Saved data entries

<<<<

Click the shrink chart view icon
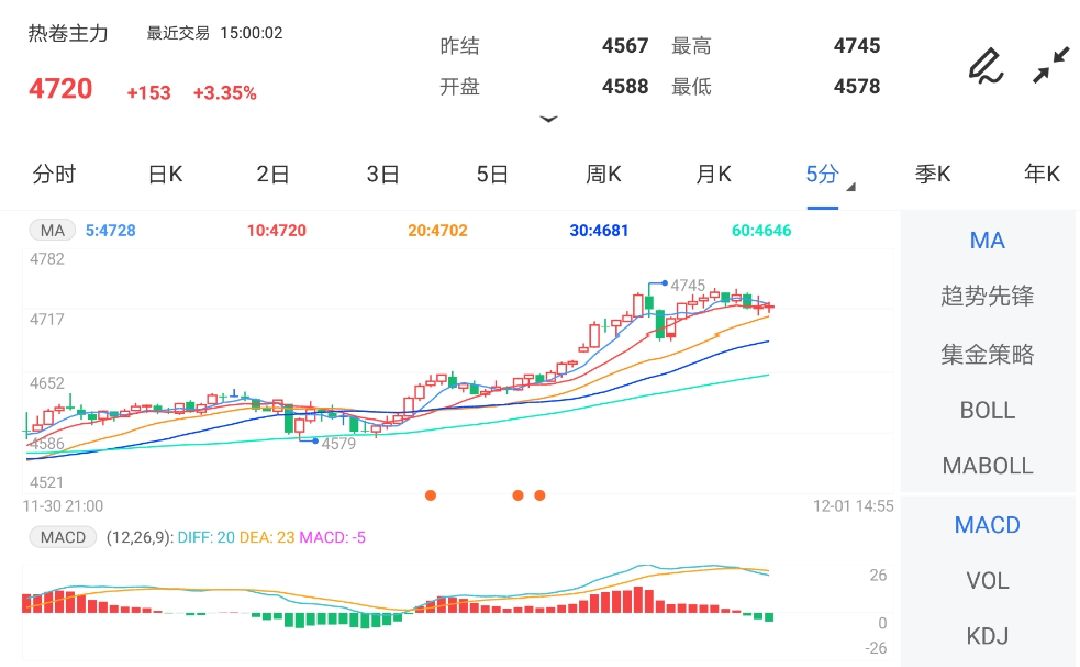point(1052,66)
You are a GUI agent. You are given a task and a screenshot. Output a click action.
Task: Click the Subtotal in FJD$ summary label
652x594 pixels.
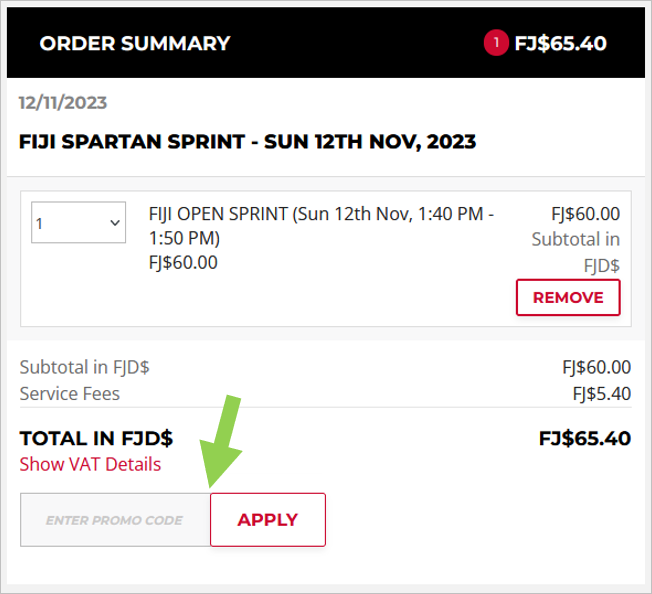(84, 367)
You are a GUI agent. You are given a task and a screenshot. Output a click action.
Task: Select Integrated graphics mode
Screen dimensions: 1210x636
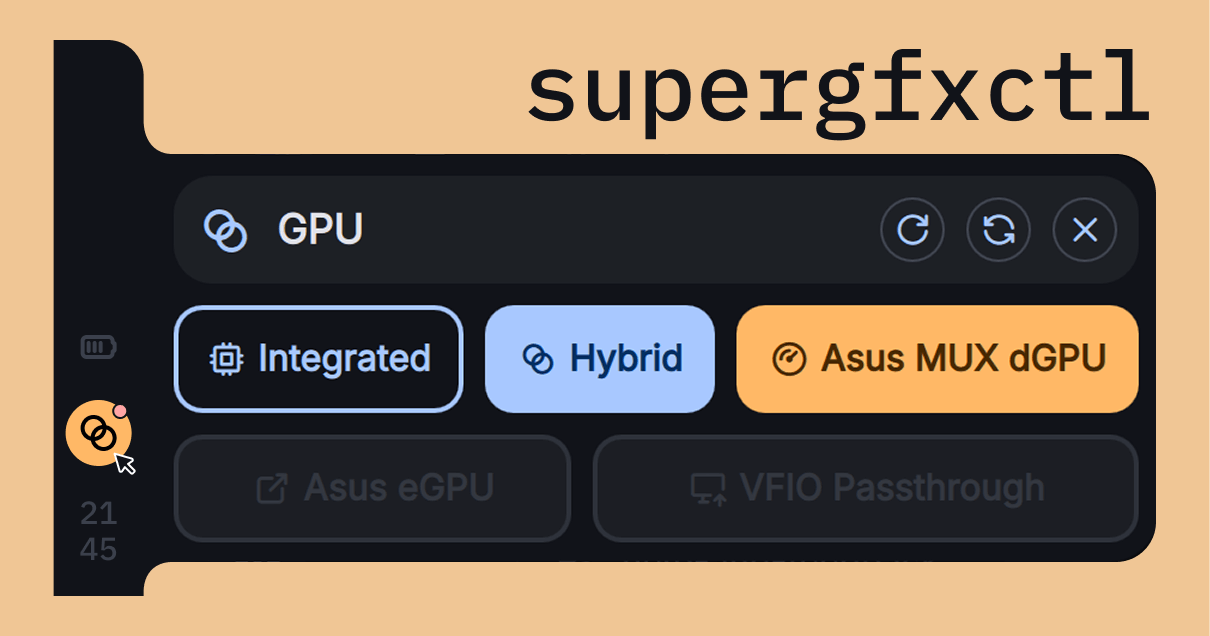(x=318, y=359)
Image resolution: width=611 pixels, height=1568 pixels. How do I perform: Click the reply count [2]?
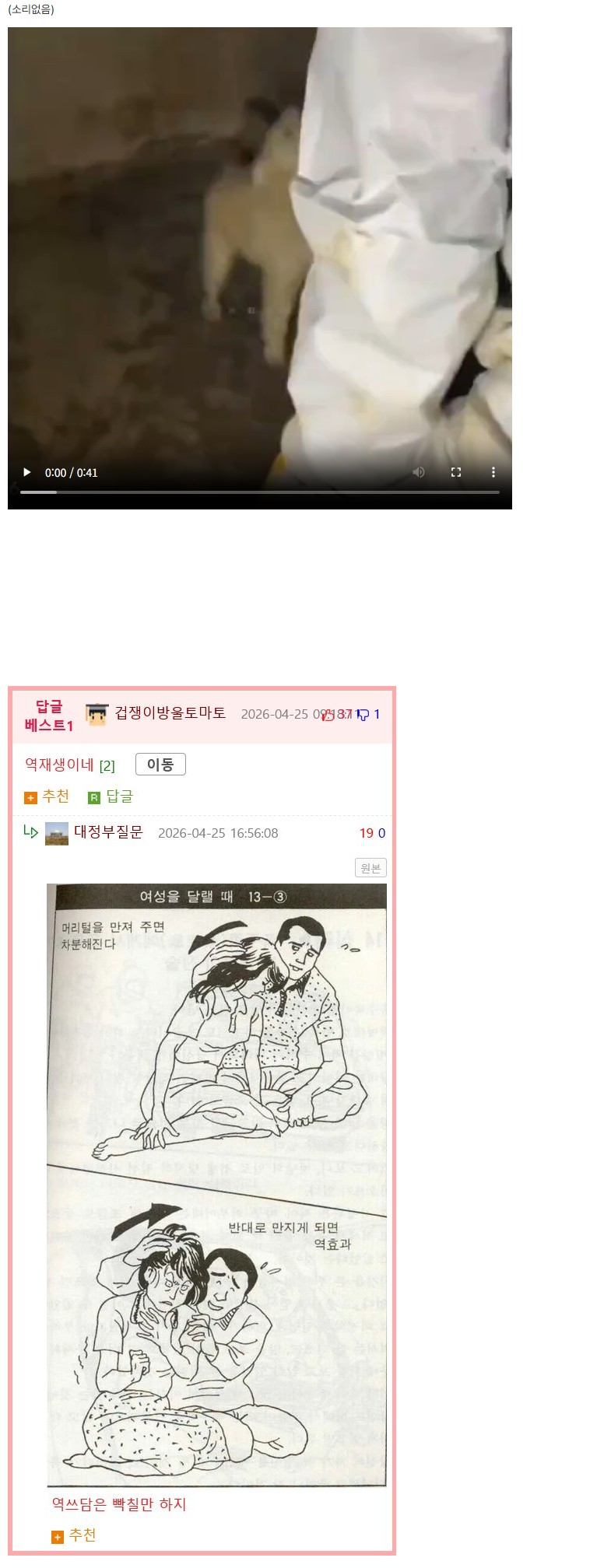click(x=107, y=766)
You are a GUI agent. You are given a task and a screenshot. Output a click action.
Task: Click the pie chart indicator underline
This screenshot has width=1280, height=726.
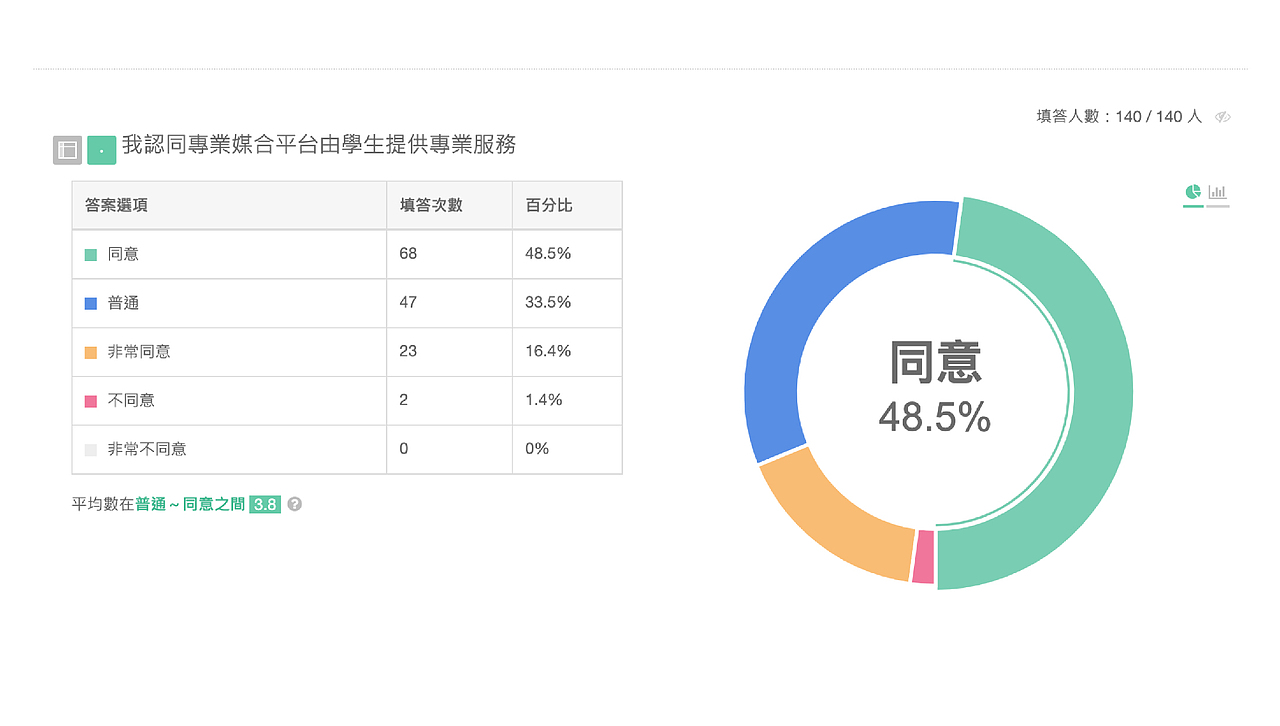click(x=1193, y=206)
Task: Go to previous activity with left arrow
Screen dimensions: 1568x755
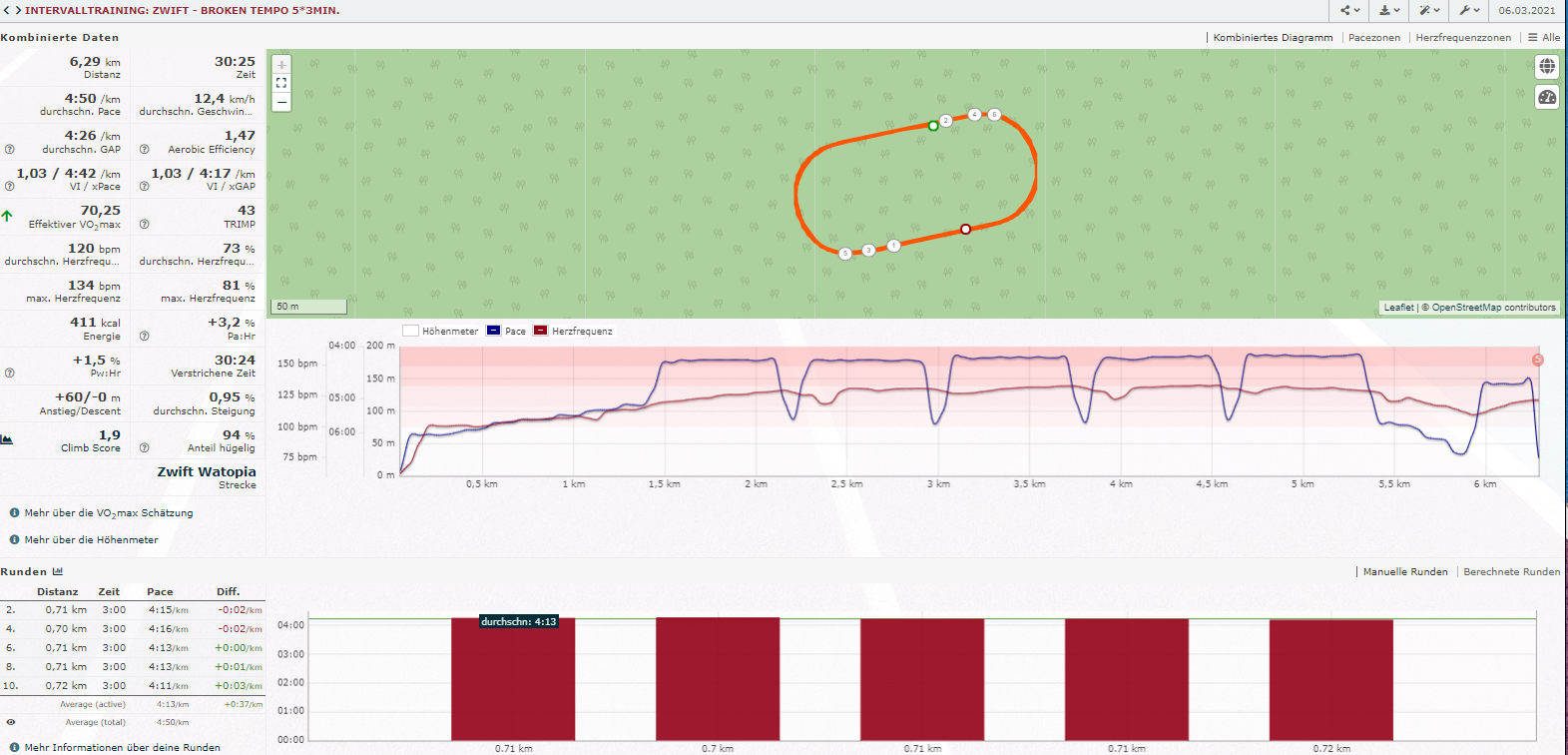Action: [x=6, y=10]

>>>>

## Your task
Return only the lines from the one containing "Task: Go to previous activity with left arrow" through the last line of the entries above, exactly as written and without pictures.

## Your response
Task: Go to previous activity with left arrow
Screen dimensions: 1568x755
Action: [x=6, y=10]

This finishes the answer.